For some reason my junior high, a public school of otherwise unremarkable virtue, was miraculously endowed with a climbing wall. We learned to belay and boulder and of course, as it was not a team sport, it was my absolute favourite gym module.
And now, several years later, it seems like everyone climbs! Labmates, friends, acquaintances, and even my sister, visiting for a week, casually dropped that she started bouldering as well.
It’s made me want to revisit climbing. I still have the belaying movements ingrained in my memory, but the calls are a bit foggy apart from “on belay?” and “belay on!” Speaking to a junior high friend, we might go together, maybe just bouldering for now, to relive some of those old days of physical education. Though, rather than reliving, it sounds like we might get ourselves into a new, and suddenly rather popular, pursuit.
In the meantime, in a rather contradictory move, here are some muffins. The rhubarb is growing and it demands to be baked.
rhubarb, apricot and poppy seed muffins
Adapted from the blueberry muffin recipe in Bouchon Bakery by Thomas Keller and Sebastien Rouxel.
86 g a.p. flour
109 g whole wheat pastry flour
1/4 tsp salt
1 tbsp poppy seeds
1/2 tsp baking powder
1/2 tsp baking soda
96 g softened butter
75 g granulated sugar
2 tbsp honey
zest of 1 navel orange, finely grated
1 1/2 tsp vanilla extract
50 g thick 10% yoghurt
2 tbsp milk
80 g dried apricots, chopped into small pieces
200 g rhubarb
30 g butter
30 g whole wheat flour
30 g brown sugar
30 g rolled oats
Whisk together the flour, salt, poppy seeds, baking powder and baking soda. Cream the butter until light, then cream in the sugar and honey, followed by the eggs (one at a time) and the orange zest and vanilla extract. Alternate adding the flour mixture and the yoghurt and milk to the butter, mixing until just combined. Mix in the apricots and then cover the batter and let rest in the fridge overnight.

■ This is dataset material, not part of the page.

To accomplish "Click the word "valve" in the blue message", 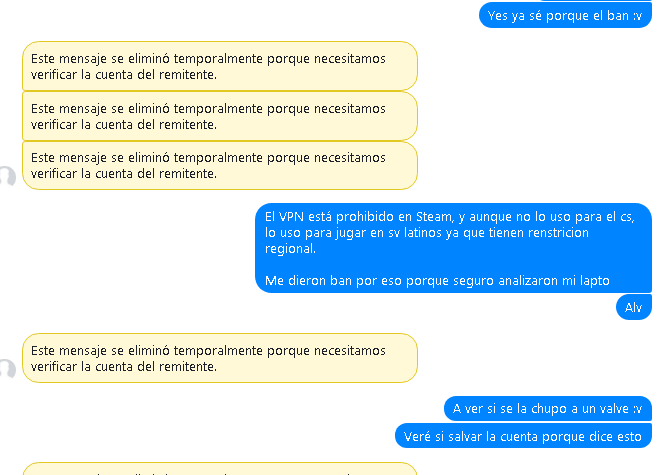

For the streusel, first mix together the flour and butter, then the sugar, oats and salt. Cover and set aside until ready to use.
Preheat the oven to 425F. Chop the rhubarb and toss with a little bit of additional flour. Mix into the muffin batter–as it’s cold, it will be very thick and a bit difficult. Line a muffin tin with paper liners and divide the batter among 12 muffin cups. Sprinkle generously with streusel–you’ll have some left.
Bake for around 20 minutes or until an inserted skewer is removed clean.